Estamos en casa, pulsamos un botón y misteriosamente se enciende la televisión; sabemos que funciona con electricidad pero lo primero que tenemos que plantearnos es dónde y cómo se produce la electricidad, y la respuesta es en centrales eléctricas.

Pero este término es muy general para referirse a todas por igual, ya que las hay de muchos tipos, como podrían ser centrales fotovoltaicas, nucleares, hidroeléctricas, térmicas, eólicas, etc. Cada tipo de central eléctrica usa una materia prima diferente como el viento, agua, carbón, sol, y ya sea en mayor o menor medida, todas tienen el mismo fin que es producir electricidad para nuestro consumo.

La electricidad no es una fuente primaria de energía, por lo que tenemos que generarla con dichas centrales. Una vez generada, la corriente pasa a una instalación llamada subestación, la cual aumenta el voltaje para enviarla por las torres de alta tensión que solemos ver al lado de las carreteras.

Ya sea a una gran ciudad, a un pueblo, a una casa o una fábrica se transporta de la misma forma, que es construyendo una red eléctrica interconectada mediante lineas de tendido eléctrico.
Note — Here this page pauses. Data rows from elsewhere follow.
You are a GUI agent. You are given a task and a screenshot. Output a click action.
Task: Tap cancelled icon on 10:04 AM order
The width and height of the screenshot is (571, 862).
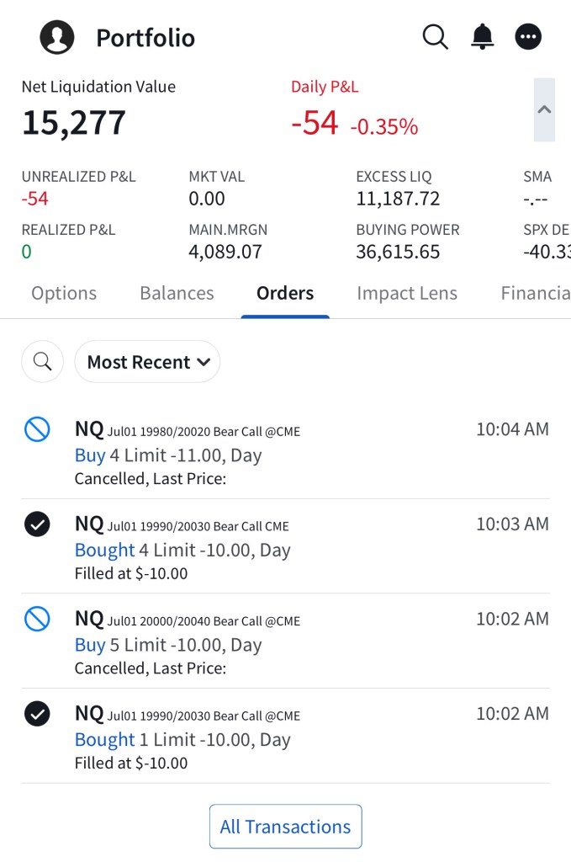click(37, 430)
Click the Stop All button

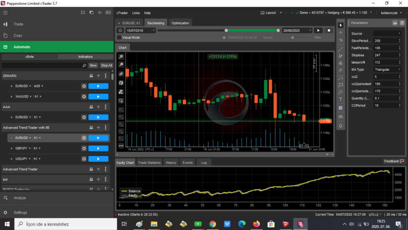[x=106, y=65]
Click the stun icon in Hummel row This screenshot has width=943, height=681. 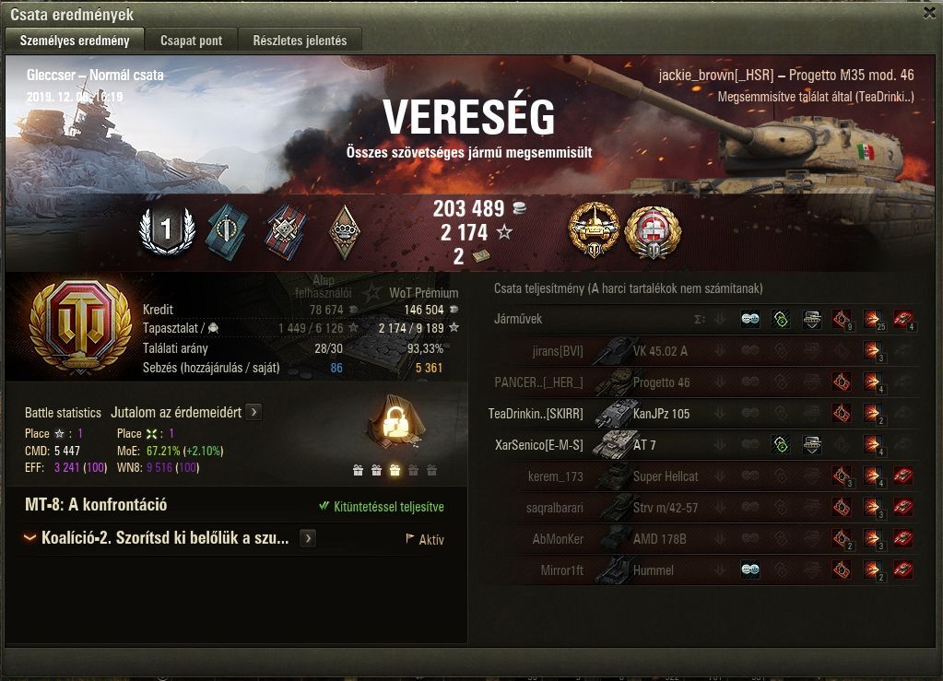[750, 569]
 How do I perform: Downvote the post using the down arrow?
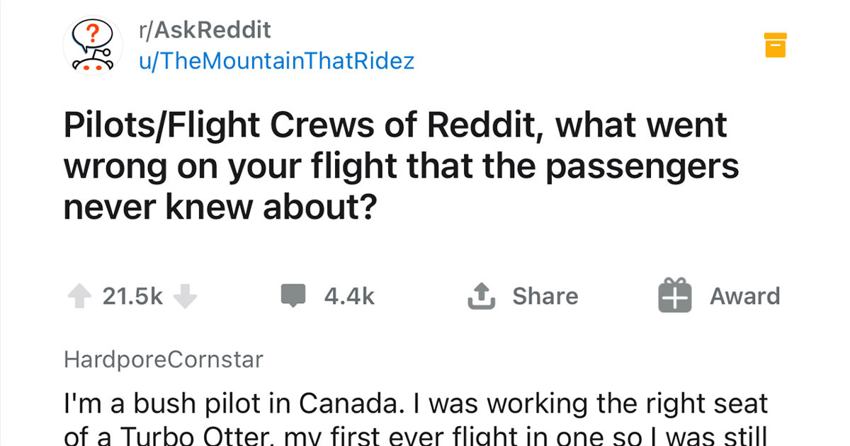186,297
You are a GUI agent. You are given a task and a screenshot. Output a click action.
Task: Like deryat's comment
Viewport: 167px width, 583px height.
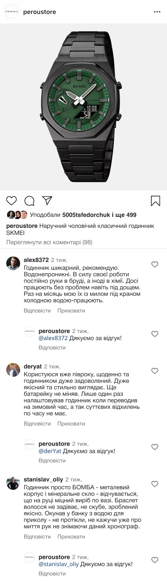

Normalmente las centrales eléctricas se construyen lejos de los núcleos de población, por lo que es necesario transportar la electricidad por lineas de alta tensión que son las que transportan electricidad a grandes distancias; cuanto mayor es la tensión más cantidad de energía se transporta y son menores sus pérdidas. Tienen una tensión nominal mayor a 1.000 voltios y va desde 1 hasta 800 KV.

A medida que la electricidad llega a los núcleos de población, es necesario construir ciertas instalaciones de transformación de energía para bajar la tensión, y adaptarla para el uso de nuestros electrodomésticos y aparatos electrónicos.

Para transportar esta electricidad al consumidor final, se usan lineas de baja tensión. Es necesario cambiar a estas lineas para adaptar la tensión a nuestros receptores y así poder hacer uso de ella en nuestros hogares.

Una vez que llega a tu domicilio pasa por un medidor de electricidad, este sirve para medir la cantidad de energía utilizada, después se distribuye por toda la casa y… woala! Ya tenemos la electricidad!